Outlook to 2030 in the Pharmaceutical Cold Chain

The Cold Chain Council met in Chicago last week to discuss future trends in the pharma cold chain, and digital transformation stands out as the key process.

Cold Chain Council 2019
Cold Chain Council 2019

Digitization is the process of converting information from a physical format to a digital one, such as taking a proof of delivery, scanning and saving it on a computer. Taking that file and uploading it to the internet, so that everyone in the company can have access to it, is called digitalization. And the result of these type of actions is the process of digital transformation, explained Amy Shortman, Director of Product Marketing at Overhaul.

When looking at various trends that will be happening in the industry over the next ten years, Shortman said, “Digitization trends, which are operational today, are reshaping how we manage risk in the supply chain.” Some of the conference highlights included utilizing predictive analytics in the supply chain to prevent loss due to extreme weather events; real-time monitoring in pharmaceutical logistics to enable on-demand reaction to transport events and to increase forecasting accuracy; and, using virtual cold chain technology to bring end-to-end process visibility through simulation, and optimize parameters such as lane risk.

According to a 2018 Deloitte digital supply networks study, 90% of shippers are embracing the digital supply chain. 33% are prioritizing it among strategic objectives, while 32% are planning to start implementing in the next 12 months. 28% are currently implementing digital transformation initiatives.

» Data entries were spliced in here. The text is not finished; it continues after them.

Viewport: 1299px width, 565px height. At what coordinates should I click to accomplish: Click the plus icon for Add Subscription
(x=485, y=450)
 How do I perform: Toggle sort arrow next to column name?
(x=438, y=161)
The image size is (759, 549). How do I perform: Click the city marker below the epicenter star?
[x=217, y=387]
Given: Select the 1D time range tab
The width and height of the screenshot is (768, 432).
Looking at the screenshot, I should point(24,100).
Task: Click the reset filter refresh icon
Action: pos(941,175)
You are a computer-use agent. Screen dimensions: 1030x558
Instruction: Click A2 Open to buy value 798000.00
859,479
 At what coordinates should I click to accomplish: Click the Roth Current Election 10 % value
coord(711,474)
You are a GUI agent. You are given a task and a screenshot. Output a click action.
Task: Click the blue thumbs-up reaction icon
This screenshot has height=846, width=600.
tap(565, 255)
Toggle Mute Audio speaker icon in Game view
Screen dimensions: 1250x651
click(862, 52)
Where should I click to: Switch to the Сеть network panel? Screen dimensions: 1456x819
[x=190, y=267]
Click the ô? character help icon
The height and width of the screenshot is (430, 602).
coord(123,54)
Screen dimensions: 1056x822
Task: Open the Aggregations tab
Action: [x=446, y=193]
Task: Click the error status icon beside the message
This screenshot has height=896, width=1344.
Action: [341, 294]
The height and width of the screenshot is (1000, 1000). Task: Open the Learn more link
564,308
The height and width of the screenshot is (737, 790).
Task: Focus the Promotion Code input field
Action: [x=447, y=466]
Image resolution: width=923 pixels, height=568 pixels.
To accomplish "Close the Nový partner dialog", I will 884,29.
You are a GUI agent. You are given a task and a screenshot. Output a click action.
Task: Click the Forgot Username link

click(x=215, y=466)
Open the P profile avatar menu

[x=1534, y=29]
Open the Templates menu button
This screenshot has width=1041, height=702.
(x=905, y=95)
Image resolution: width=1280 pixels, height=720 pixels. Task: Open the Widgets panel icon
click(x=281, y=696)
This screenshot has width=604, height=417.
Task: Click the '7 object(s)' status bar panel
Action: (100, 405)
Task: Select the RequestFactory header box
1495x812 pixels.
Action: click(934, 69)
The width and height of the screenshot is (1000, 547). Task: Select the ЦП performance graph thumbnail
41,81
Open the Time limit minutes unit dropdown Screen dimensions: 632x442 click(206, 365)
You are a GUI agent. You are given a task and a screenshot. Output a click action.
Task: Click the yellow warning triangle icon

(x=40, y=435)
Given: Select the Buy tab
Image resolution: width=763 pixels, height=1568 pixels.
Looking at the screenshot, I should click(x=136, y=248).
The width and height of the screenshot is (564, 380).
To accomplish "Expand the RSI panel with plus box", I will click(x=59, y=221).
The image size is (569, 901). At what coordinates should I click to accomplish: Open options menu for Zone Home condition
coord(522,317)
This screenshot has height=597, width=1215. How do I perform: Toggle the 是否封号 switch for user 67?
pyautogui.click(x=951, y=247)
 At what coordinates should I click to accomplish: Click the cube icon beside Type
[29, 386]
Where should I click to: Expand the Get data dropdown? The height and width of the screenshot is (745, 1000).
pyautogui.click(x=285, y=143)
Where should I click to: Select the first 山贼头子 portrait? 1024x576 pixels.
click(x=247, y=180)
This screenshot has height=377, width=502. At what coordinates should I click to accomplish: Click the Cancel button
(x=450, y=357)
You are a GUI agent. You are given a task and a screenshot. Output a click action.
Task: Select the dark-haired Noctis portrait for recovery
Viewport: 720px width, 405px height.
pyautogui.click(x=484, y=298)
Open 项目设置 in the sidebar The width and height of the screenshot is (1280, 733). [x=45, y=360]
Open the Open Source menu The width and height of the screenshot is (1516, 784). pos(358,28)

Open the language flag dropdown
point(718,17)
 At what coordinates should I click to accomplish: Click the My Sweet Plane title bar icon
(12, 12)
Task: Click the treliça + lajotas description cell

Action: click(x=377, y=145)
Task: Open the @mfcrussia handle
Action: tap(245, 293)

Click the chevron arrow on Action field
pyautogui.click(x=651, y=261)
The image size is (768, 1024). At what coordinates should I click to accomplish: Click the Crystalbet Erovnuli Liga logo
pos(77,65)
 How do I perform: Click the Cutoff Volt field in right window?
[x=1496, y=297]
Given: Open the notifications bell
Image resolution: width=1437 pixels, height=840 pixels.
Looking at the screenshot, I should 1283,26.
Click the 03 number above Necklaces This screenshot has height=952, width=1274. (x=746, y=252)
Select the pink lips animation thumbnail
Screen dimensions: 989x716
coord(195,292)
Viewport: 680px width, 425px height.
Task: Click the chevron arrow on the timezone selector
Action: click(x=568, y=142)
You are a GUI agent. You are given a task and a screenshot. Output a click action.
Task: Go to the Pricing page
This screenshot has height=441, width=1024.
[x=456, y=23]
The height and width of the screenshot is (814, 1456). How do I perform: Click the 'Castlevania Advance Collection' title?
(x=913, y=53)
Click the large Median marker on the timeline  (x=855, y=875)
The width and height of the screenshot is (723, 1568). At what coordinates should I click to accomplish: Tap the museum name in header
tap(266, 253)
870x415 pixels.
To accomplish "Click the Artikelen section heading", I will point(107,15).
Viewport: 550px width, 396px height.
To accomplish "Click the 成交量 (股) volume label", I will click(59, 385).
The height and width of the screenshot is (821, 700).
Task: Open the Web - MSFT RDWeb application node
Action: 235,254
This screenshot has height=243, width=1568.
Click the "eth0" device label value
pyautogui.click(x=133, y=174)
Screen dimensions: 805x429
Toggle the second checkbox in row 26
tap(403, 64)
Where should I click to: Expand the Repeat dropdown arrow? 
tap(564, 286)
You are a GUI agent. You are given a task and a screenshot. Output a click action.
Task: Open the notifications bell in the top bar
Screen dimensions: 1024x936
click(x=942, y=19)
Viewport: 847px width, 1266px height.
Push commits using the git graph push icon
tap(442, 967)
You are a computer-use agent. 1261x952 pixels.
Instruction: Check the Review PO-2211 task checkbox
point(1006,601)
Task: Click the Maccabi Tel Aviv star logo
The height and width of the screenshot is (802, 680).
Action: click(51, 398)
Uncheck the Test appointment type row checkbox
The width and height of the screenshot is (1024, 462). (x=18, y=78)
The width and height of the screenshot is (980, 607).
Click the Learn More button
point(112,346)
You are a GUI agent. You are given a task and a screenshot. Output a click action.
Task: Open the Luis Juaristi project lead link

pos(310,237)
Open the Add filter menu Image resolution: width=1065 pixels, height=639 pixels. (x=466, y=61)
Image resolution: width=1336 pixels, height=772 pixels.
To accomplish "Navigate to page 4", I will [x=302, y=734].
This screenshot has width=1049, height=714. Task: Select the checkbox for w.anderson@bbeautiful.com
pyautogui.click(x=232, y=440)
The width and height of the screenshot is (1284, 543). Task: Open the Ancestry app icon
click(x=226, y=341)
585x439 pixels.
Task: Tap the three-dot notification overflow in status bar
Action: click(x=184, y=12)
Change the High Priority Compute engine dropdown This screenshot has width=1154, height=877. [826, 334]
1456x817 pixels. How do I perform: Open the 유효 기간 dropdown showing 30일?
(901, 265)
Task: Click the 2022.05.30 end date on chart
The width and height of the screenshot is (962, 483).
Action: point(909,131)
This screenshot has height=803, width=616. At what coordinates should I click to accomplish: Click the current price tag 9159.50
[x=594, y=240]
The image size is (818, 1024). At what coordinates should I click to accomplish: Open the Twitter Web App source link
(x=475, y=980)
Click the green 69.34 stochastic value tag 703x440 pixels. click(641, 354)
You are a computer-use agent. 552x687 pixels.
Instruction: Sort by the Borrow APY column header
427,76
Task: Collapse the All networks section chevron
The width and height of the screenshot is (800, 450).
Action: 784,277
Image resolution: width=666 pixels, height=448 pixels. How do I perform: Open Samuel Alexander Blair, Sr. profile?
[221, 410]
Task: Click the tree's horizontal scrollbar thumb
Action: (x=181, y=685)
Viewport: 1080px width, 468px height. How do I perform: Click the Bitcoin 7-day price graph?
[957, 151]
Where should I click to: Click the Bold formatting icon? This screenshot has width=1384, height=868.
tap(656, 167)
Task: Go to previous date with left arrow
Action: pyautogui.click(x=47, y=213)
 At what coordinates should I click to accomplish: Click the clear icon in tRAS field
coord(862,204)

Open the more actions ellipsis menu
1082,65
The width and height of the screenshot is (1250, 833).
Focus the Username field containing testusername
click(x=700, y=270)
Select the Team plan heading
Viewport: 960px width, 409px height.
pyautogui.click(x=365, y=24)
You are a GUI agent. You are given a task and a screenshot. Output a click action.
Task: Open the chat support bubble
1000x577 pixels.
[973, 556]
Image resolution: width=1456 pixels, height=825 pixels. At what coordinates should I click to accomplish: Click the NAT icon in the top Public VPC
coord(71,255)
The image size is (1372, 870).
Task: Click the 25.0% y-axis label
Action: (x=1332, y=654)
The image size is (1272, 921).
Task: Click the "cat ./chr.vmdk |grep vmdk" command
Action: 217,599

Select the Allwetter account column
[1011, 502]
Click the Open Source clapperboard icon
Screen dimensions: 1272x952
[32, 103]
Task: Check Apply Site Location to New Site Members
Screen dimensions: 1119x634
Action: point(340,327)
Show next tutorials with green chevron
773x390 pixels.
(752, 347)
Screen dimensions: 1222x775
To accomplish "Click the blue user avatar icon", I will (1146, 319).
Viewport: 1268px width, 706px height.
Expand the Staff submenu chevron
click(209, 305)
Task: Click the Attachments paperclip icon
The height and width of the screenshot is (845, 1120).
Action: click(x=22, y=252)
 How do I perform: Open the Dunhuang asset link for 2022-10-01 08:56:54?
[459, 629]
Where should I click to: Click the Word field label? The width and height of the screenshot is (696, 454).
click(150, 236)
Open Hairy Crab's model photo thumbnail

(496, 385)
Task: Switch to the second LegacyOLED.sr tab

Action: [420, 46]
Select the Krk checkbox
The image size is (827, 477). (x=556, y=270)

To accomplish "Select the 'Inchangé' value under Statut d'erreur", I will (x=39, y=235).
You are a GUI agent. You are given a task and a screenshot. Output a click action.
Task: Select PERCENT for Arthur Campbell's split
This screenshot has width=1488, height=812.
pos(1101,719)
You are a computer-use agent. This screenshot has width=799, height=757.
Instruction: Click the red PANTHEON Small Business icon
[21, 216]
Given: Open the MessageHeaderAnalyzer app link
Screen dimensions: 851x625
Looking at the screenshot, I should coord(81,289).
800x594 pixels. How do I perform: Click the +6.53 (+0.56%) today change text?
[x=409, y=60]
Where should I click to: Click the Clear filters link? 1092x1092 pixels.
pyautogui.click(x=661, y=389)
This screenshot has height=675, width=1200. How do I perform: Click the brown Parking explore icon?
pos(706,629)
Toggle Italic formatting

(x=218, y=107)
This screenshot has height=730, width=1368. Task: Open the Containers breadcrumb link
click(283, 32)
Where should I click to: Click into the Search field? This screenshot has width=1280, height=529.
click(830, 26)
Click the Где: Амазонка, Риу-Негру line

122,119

Shortman painted two pictures of our future technological society – one dystopian, one utopian, and said that “One of the differences that we can see between utopia and dystopia is how artificial intelligence can be used to divide or connect people. Social media can be used as a weapon, or to connect people, and blockchain and AI make the utopian version very possible.” She also said, “I can see there is a beautiful fusion between the future, being technology driven but also utilizing the soft skills that humans have as well.”

Shortman went on to say “We’re finding at the moment within the industry that many companies are focusing on their digital journey. We know that shippers are utilizing this, and they’re building up teams of experts within their own organizations who are looking at how to utilize data and how to improve their supply chains through using technology.”

“We know the digitization trends are going to change,” said Shortman, “They're going to shape the way we're looking at risk within our supply chain. We know that each trend has a really important part in terms of becoming an enabler within our digital ecosystem and making sure that we are working with systems that are connected, intelligent, collaborative and trusted as well.”

Furthermore, said Shortman, “Companies who are developing strategies and are using digitalization to manage their supply chains, using transparency, visibility, situational risk management and incorporating those things like real-time data, will reduce the risk within their supply chain. Which is what we are trying to do, whether that's risk of theft or risk of temperature. The ultimate goal is that we deliver the products both safe and effective.”

Shortman also shared this quote: “Wherever you think you are in your digitization journey, you are already behind, because the space is developing faster than people can conceptualize.”

  • According to a study by Price Waterhouse Cooper, the loss of jobs to automation and AI in the U.S. is estimated at 38% by 2030. 30% in the UK, and in Germany 35%. The jobs most likely to be taken over by robots are: 56% transportation and storage; 46% manufacturing and 44% retail.

“We're already seeing automation within warehouses and companies needing less staff to do jobs than they previously did," Shortman said, “The theory behind job dismantlement and artificial intelligence or automation coming in is that we will have more time as humans to concentrate on other things. There will be job losses but there also may be benefits in terms of the relationships we have with our clients and how we are working with them.” She asks, “how will your job change? What skills will the workforce need? How will technology benefit us and our industry? What impact will technology have on our industry? The challenge is to select partners and technologies that will allow future improvements.”

Shortman sees a (utopian) future in 2030 where companies will select their workers according to their talent for performing a specific task, and employees will be selected globally, and work together globally in teams. Avatars will be used in the hiring process, eliminating sex or race from consideration. Soft skills will become crucial to differentiating oneself and developing a strong personal brand while capitalizing on human-machine relationships will guarantee success. Also, “in-the-moment” learning will be commonplace, increasing the capacity to acquire new knowledge through virtual and augmented reality.